Results: Treatment of RAW264.7 cells with 13-HODE increased PPAR-transactivation activity and protein concentrations of LXRα, ABCA1, ABCG1 and SR-BI when compared to control treatment (P < 0.05). In addition, 13-HODE enhanced cholesterol concentration in the medium but decreased cellular cholesterol concentration during incubation of cells with the extracellular lipid acceptor apolipoprotein A-I (P < 0.05). Pre-treatment of cells with a selective PPARα or PPARγ antagonist completely abolished the effects of 13-HODE on cholesterol efflux and protein levels of genes investigated. In contrast to 13-HODE, LA had no effect on either of these parameters compared to control cells.

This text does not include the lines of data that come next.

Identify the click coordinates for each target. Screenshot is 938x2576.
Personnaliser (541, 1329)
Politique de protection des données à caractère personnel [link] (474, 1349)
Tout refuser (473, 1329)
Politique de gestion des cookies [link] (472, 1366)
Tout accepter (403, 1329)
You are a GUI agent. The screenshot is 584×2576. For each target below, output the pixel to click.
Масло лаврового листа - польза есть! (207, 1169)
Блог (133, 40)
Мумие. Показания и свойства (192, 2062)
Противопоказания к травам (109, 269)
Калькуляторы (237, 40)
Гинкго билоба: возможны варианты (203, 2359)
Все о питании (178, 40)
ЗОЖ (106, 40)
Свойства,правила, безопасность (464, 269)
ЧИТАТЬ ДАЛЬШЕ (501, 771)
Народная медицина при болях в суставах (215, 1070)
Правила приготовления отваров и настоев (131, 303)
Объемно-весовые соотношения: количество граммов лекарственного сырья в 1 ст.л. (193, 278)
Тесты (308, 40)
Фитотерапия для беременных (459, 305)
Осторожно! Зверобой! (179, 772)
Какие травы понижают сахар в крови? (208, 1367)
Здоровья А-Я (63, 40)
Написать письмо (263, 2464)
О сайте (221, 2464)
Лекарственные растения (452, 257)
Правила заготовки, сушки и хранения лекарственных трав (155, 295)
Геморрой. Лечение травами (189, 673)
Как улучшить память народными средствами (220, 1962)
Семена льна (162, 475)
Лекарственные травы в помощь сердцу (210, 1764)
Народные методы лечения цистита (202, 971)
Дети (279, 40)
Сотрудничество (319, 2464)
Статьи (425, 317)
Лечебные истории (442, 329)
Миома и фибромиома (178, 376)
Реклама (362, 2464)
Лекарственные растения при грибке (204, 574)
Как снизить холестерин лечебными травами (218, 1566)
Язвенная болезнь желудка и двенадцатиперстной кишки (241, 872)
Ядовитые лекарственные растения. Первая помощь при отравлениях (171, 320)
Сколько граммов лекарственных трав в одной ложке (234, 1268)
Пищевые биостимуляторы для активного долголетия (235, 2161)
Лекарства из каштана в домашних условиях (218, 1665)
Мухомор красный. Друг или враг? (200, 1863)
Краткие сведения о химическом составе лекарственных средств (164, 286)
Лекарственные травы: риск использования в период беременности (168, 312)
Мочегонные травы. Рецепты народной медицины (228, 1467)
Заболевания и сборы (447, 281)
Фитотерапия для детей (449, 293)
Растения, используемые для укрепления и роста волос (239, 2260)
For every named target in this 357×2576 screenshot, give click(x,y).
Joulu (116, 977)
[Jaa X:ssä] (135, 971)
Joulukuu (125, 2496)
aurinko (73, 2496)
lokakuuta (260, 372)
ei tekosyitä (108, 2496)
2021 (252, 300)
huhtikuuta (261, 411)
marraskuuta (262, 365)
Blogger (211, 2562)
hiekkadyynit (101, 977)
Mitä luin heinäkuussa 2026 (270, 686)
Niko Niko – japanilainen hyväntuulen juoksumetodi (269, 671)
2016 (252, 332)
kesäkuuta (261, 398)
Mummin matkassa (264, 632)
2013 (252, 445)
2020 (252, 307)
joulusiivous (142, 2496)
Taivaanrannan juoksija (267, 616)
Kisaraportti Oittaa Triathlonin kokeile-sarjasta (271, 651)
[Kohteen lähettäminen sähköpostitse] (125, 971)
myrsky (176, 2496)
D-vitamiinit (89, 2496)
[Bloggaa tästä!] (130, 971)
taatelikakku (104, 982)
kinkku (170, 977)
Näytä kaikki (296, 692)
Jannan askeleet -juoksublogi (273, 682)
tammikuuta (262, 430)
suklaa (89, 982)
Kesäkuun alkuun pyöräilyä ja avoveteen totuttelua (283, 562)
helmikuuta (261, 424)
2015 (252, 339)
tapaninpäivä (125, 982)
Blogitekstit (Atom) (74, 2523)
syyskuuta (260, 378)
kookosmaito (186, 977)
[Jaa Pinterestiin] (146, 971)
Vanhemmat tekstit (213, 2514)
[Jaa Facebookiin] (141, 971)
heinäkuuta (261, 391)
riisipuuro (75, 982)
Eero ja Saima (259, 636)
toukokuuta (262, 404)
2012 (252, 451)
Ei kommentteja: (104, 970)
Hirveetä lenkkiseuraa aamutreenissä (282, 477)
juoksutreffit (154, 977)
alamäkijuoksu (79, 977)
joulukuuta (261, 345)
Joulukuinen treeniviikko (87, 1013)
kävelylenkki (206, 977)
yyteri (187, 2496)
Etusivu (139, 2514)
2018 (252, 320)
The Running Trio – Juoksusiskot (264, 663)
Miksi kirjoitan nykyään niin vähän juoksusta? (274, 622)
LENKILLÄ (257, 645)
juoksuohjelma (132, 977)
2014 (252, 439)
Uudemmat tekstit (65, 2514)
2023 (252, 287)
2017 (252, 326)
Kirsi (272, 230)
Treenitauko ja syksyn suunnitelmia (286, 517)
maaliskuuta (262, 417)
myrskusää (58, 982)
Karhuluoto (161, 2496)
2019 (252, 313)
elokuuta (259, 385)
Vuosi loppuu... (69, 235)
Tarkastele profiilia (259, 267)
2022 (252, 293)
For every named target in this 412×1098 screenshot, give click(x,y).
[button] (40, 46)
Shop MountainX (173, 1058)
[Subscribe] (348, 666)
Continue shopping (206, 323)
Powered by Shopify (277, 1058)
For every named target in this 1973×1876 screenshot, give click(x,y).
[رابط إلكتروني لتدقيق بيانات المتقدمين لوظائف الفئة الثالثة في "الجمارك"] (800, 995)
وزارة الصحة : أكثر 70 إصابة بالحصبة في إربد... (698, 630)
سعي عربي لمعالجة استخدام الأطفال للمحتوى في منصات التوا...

Conclusion: 13-HODE induces cholesterol efflux from macrophages via the PPAR-LXRα-ABCA1/SR-BI-pathway.

Figure 1

Effects of 13-HODE, LA and WY-14,643 on PPAR/PPRE transactivation activity and PPAR protein levels in RAW264.6 macrophages. A, RAW264.7 cells were transiently transfected with 3 × ACO-PPRE reporter vector. After transfection, cells were treated or not with 0.1-2.5 μmol/L 13-HODE, 1-100 μmol/L LA and 50 μmol/L WY-14,643 for 24 h. Afterwards, cells were lysed, and luciferase activities of the ACO-PPRE firefly luciferase vector and a co-transfected renilla luciferase vector determined by a dual luciferase assay. Bars represent means ± SD from four independent experiments (n = 4). Data are expressed as percentage of relative luciferase activity of vehicle control cells. Results from statistical analysis are indicated: Significant effects are denoted with an asterisk (P < 0.05). B, RAW264.7 cells were treated with 2.5 μmol/L 13-HODE, 100 μmol/L LA or vehicle (ethanol) for 24 h. Afterwards, cells were lysed and subsequently processed for western blotting as described in the materials and methods section. Representative immunoblots specific for PPARα, PPARγ, and β-actin which was used for normalization are shown. Bars represent data from densitometric analysis and are means ± SD from three independent experiments (n = 3). Data are expressed as percentage of protein concentration of vehicle control cells.

Figure 2

Effects of 13-HODE and LA in the presence and absence of PPARα and PPARγ selective antagonists on molecular markers of cholesterol homeostasis in RAW264.7 macrophages. RAW264.7 cells were pre-treated without or with the PPARα selective antagonist GW6471 or the PPARγ selective antagonist GW9662 and subsequently treated without (vehicle control) or with 2.5 μmol/L 13-HODE or 100 μmol/L LA for 24 h. Afterwards, cells were lysed and subsequently processed for western blotting as described in the materials and methods section. A, Representative immunoblots specific for ABCA1, ABCG1, SR-BI, LXRα, and β-actin which was used for normalization are shown. B, Bars represent data from densitometric analysis and are means ± SD from three independent experiments (n = 3). Data are expressed as percentage of protein concentration of vehicle control cells. Results from statistical analysis are indicated: Significant effects are denoted with superscript letters. Bars marked without a common superscript letter significantly differ (P < 0.05).

Figure 3

Effects of 13-HODE and LA on cholesterol concentrations in cells and medium of macrophages in macrophages in the presence and absence of apoA-I and PPARα and PPARγ antagonists. After pre-treatment without or with PPAR antagonists for 4 h and treatment of RAW264.7 macrophage cells without (vehicle control) or with 2.5 μmol/L 13-HODE or 100 μmol/L LA for 20 h, cells were incubated again without or with the antagonists for 4 h and afterwards without or with the corresponding fatty acids in the presence or absence of apolipoprotein A-I (apoA-I) (30 μg/mL) for 24 h. Afterwards, medium was collected, and cells were washed with PBS. Total lipids were extracted from medium and cells and concentrations of cholesterol determined as described in the materials and methods section. A, Cellular and B, medium cholesterol concentrations were related to cellular protein content. Bars represent means ± SD from four independent experiments (n = 4). Data are expressed as percentage of cholesterol concentration in cells and medium of control cells. Results from statistical analysis are indicated: Significant effects are denoted with an asterisk (P < 0.05).